» TUGAS YANG DIBERIKAN
Kutip tanpa perubahan apa pun baris-baris item di bawah, mulai dari baris yang memuat "You are a computer-use agent. The" hingga baris yang memuat "will (x=221, y=326).", termasuk kedua baris tersebut.

(Catatan lokasi kata dan elemen)
__________
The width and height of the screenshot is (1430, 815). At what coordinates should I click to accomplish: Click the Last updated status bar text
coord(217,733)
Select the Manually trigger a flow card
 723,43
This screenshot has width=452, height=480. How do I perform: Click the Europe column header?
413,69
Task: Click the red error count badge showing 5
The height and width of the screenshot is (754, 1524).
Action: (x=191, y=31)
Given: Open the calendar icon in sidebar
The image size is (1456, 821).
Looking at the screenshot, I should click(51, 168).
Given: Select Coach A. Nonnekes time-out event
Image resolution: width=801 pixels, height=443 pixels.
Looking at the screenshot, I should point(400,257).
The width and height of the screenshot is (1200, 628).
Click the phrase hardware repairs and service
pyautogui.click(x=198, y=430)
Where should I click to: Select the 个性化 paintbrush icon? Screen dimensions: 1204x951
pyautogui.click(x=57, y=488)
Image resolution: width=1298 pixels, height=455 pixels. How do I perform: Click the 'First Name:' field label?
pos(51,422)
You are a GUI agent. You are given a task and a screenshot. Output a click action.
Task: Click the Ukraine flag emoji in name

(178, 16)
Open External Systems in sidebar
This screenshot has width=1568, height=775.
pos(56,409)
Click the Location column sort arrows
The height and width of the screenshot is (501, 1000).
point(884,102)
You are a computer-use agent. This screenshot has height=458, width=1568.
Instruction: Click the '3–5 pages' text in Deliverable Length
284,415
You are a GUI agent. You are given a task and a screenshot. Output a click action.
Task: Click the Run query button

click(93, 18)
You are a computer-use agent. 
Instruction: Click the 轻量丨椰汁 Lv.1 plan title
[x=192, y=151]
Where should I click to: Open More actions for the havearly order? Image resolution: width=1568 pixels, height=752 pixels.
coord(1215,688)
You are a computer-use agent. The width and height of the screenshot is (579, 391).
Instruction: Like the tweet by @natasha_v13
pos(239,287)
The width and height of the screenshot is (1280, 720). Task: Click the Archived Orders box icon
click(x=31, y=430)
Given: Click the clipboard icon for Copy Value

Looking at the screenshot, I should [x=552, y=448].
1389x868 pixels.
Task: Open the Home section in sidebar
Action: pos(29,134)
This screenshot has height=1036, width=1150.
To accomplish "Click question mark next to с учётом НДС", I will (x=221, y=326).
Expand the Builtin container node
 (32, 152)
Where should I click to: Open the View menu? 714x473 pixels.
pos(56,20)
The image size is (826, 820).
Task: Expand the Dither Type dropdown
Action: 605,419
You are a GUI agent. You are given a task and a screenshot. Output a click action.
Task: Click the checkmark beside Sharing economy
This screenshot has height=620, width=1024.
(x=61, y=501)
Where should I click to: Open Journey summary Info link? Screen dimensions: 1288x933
__________
» JAWABAN LATIHAN
You are a computer-use agent. The width and height of the screenshot is (579, 391).
Instruction: Like the tweet by @natasha_v13
pos(239,287)
The width and height of the screenshot is (1280, 720). Task: Click the Archived Orders box icon
click(x=31, y=430)
Given: Click the clipboard icon for Copy Value

Looking at the screenshot, I should [x=552, y=448].
1389x868 pixels.
Task: Open the Home section in sidebar
Action: pos(29,134)
This screenshot has height=1036, width=1150.
To accomplish "Click question mark next to с учётом НДС", I will (x=221, y=326).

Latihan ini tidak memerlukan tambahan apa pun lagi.